At the group level, the company’s 4Q revenues are expected to be the highest quarterly revenues in 2016. Net debt should amount to circa $2.315 billion as at December 31, in line with the target to be below $2.4 billion at the end of 2016.
CGG noted that, given the difficult market environment, the company, as a protective measure, engaged in discussions starting December 9 with various lenders, French and US revolving credit facilities and the Nordic loan, and they agreed on December 31, 2016, to “disapply” the maintenance covenants at that date.
Debt too high
In this context, with a market environment expected to remain similar in 2017 and to continue to weigh on its revenues, the company stated it considers that the group’s debt level is too high. The company further added it intends to start discussions with all the stakeholders in their various jurisdictions in order to achieve a financial restructuring.
The objective of this restructuring would be to provide the company with a level of indebtedness and cost of debt that is substantially reduced and sustainably adapted to its revenues, CGG explained. To that end, the company said it will make proposals to its creditors and to its shareholders.

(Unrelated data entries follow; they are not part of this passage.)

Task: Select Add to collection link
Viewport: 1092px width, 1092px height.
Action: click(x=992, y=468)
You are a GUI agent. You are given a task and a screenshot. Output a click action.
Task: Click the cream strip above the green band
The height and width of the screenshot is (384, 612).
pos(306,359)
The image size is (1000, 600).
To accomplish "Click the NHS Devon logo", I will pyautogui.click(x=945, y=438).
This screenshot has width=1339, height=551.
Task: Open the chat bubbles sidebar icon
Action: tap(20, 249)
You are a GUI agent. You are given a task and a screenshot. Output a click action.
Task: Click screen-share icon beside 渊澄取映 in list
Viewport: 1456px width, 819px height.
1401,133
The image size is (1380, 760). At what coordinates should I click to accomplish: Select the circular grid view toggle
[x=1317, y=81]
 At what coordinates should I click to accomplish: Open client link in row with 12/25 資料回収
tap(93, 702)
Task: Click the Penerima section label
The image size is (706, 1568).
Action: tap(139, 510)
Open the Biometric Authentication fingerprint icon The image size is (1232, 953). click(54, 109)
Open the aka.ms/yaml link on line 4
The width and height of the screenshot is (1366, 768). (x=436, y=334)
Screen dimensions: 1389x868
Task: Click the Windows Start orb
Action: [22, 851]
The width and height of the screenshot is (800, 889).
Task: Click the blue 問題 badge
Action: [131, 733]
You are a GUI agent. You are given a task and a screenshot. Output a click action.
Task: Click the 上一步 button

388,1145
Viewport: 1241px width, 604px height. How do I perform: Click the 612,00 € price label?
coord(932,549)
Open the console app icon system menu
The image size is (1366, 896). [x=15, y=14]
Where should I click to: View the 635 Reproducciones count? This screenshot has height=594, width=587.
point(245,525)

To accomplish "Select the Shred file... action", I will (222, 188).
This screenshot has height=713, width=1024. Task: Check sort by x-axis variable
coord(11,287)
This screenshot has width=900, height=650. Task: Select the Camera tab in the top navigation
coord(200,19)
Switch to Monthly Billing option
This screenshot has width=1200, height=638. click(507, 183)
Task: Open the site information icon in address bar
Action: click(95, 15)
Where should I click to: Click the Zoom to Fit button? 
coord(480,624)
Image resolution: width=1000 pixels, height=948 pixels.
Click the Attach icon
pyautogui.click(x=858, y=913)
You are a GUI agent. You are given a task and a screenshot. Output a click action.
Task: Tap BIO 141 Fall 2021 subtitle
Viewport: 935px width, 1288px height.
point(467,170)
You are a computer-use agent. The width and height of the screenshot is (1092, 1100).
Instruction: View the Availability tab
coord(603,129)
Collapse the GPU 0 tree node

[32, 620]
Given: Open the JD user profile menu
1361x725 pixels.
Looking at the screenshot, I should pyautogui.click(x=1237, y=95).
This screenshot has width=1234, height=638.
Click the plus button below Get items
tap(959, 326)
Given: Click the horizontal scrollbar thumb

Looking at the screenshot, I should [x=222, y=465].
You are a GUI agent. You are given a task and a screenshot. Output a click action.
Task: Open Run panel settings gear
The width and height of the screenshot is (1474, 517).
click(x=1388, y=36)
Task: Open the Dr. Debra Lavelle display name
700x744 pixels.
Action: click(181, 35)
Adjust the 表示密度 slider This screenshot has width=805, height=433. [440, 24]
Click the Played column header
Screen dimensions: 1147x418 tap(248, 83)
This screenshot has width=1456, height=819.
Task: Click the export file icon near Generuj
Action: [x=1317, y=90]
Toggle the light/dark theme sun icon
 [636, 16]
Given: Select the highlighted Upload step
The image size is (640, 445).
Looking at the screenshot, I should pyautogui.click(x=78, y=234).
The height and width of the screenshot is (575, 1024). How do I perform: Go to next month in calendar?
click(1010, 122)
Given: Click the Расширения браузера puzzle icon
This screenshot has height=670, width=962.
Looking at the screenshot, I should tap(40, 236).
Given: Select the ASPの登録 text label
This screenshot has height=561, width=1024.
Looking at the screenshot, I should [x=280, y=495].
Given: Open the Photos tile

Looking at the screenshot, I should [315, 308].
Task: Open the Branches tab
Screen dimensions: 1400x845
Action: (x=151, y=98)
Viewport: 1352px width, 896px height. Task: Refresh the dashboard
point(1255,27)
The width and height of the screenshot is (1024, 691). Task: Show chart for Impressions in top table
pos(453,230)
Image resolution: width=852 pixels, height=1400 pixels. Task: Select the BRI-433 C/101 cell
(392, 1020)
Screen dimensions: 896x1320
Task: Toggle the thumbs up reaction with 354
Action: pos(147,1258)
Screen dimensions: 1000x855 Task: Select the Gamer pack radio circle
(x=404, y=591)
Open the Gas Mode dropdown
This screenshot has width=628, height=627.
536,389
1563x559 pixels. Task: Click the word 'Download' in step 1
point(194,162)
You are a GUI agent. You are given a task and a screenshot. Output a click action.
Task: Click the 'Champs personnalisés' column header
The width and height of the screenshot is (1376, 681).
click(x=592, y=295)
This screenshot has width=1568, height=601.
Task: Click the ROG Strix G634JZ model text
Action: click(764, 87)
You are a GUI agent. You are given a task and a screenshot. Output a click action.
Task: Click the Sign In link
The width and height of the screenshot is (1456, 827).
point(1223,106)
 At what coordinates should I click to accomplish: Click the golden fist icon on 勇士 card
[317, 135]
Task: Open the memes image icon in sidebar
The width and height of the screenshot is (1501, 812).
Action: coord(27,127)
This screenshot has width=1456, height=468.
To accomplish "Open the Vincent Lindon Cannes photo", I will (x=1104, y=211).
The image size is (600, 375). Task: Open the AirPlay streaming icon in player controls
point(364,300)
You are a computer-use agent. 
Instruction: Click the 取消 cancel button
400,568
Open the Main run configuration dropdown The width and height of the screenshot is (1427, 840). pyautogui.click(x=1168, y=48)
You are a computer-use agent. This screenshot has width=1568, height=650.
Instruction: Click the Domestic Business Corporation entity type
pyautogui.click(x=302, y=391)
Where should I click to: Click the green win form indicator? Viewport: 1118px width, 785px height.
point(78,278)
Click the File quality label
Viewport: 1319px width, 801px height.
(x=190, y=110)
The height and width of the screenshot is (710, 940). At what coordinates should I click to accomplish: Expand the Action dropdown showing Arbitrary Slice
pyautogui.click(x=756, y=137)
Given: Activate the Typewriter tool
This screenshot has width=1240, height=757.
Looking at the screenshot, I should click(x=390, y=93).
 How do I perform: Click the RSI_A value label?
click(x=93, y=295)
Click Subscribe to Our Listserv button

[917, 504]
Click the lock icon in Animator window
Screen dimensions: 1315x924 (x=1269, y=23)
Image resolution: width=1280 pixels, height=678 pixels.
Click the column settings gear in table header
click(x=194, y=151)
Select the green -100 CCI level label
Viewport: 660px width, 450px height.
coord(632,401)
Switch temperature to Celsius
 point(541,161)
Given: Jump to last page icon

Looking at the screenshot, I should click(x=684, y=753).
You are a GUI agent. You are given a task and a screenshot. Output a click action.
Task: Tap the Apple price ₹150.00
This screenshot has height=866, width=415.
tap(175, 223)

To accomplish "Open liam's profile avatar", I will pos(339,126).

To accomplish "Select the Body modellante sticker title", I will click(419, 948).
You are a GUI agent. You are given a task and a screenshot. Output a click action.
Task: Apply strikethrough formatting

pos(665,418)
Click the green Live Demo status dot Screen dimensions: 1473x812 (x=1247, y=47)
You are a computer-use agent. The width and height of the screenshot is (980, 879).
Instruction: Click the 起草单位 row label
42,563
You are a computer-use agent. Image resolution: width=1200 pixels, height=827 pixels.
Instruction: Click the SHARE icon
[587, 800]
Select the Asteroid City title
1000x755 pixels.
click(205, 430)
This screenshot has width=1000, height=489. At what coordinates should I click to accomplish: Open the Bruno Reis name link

CGG also said that, in order to facilitate discussions with all stakeholders, the company wishes to have the ability to request the appointment of an ad hoc representative, which requires the agreement of the relevant creditors, in accordance with the various credit agreements and bond documents.
Jean-Georges Malcor, CEO, CGG, said: “After the effective execution of our industrial Transformation Plan and in market conditions that are expected to remain very difficult, our priority is now to improve our balance sheet and quickly restore financial flexibility to the company.”